От уровня консолидации и сплоченности элиты зависит стабильность как отдельно взятого государства, так и региона в целом, пишет политолог Осинина Дарья.
Центральная Азия на протяжении всего своего существования являлась стратегически важным регионом, чему способствовали уникальный логистический потенциал, а именно расположение транзитных и коммуникационных путей, и богатая ресурсная база.
Распад Советского Союза и появление молодых независимых государств, находящихся в поиске новой государственной идентичности, активизировали роль внешних акторов в регионе. Однако приход к власти сильных партийных функционеров в конце 1980-х гг. в лице Н. Назарбаева, И. Каримова и С. Ниязова, сумевших удержать свои аппаратные позиции после распада Союза и сформировать государственные системы на подвластных им территориях, на время стабилизировал ситуацию в регионе.
Но стартовавшие процессы транзита власти привели к активизации внешних сил в Центральной Азии, к примеру, в ноябре 2016 г. состоялся визит первого заместителя помощника государственного секретаря США по Южной и Центральной Азии Уильяма Тодда.
Так, 02.09.2016 в связи со смертью И. Каримова, «тяжеловеса» Центрально-Азиатской политики, стартовал транзит власти в Узбекистане. А в марте 2019 года был запущен процесс «управляемой» передачи власти в Казахстане.
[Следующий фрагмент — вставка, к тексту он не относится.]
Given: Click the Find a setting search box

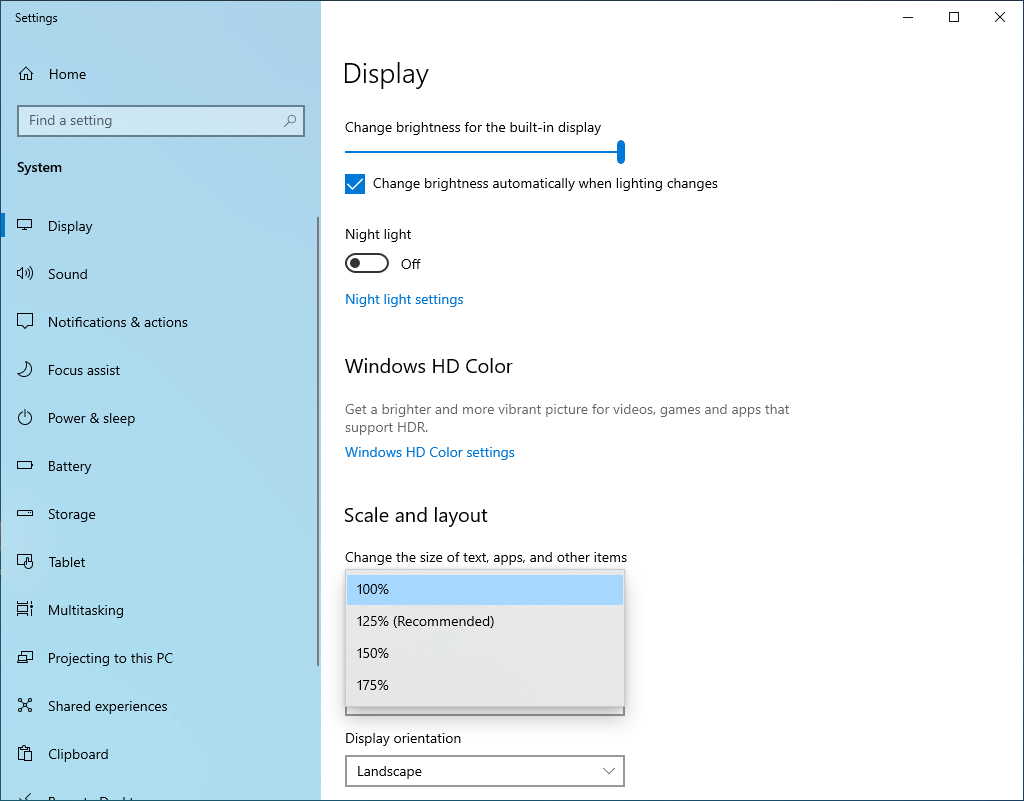Looking at the screenshot, I should click(160, 120).
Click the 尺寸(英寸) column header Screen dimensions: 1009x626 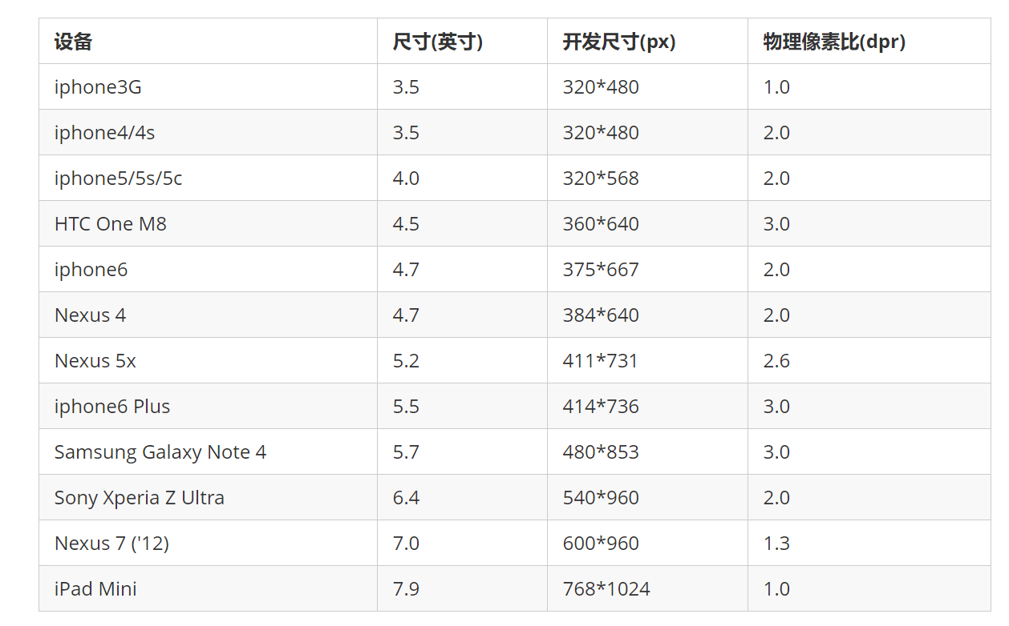click(434, 42)
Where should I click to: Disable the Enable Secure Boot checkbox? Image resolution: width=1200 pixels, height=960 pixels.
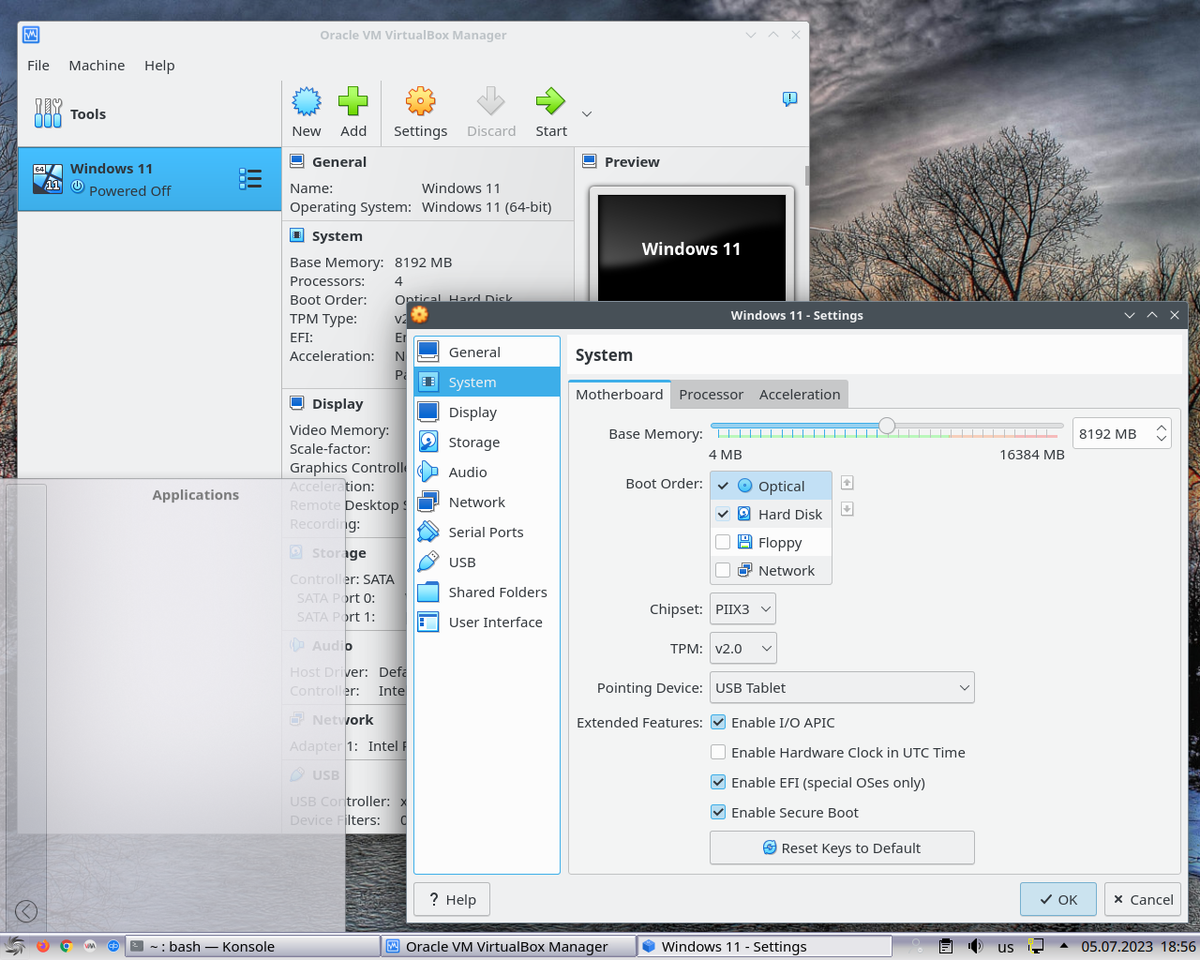pyautogui.click(x=718, y=812)
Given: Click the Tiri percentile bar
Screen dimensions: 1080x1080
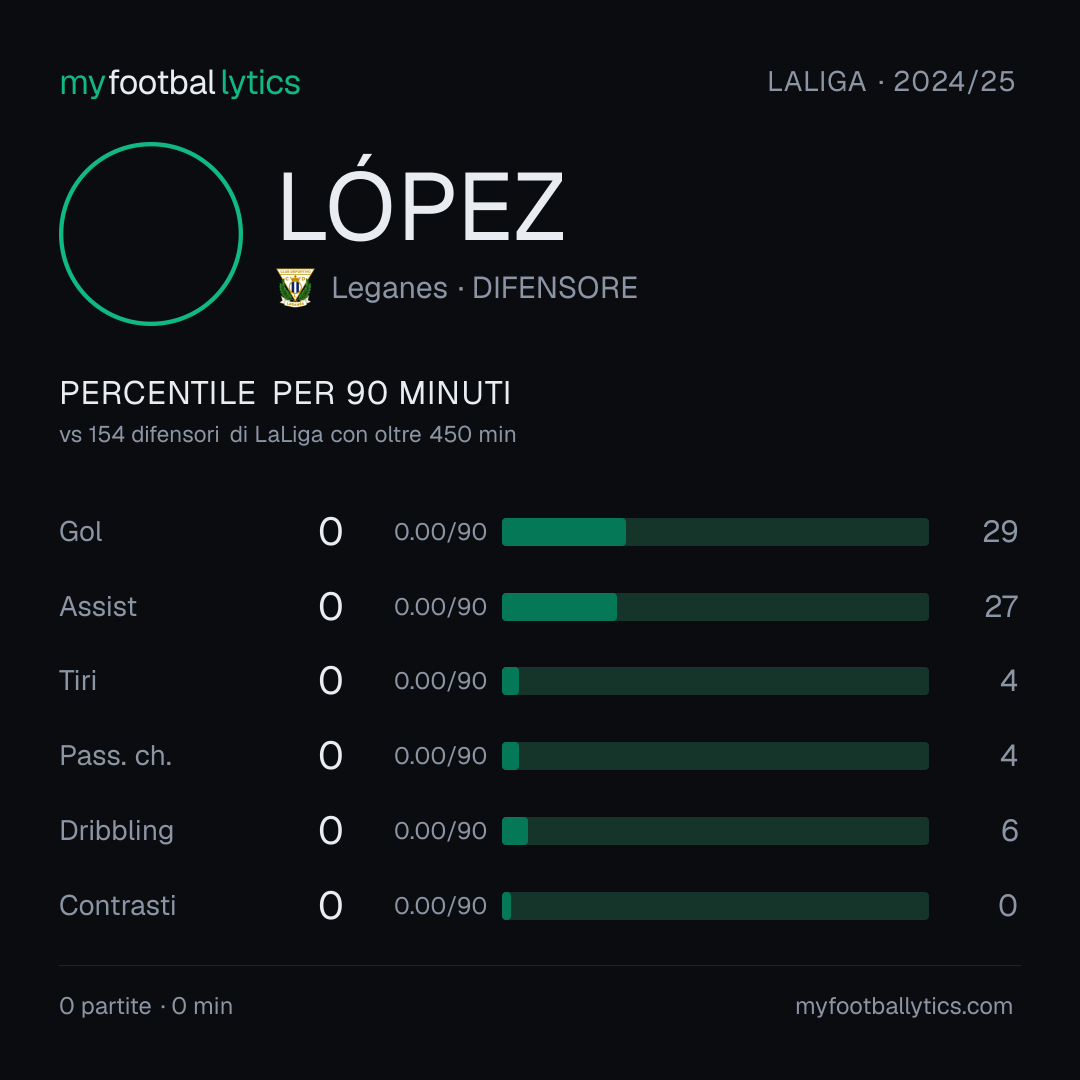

И, если модель транзита власти, осуществившаяся в Узбекистане не нова для региона – смерть сильного лидера и борьба потенциальных преемников за президентское кресло, то процессы, запущенные Н. Назарбаевым в Казахстане по плавной передаче власти, являются своеобразным экспериментом для всей Центральной Азии.
Надо понимать, что транзитные процессы всегда потенциально могут привести к разбалансировке системы и переигрыванию существующих «правил игры», а значит и к потере стабильности. Особенно это актуально для персонифицированных режимов, к коим относятся режимы в Казахстане, Узбекистане, Таджикистане и Туркменистане, где вся вертикаль власти завязана на одного конкретного человека.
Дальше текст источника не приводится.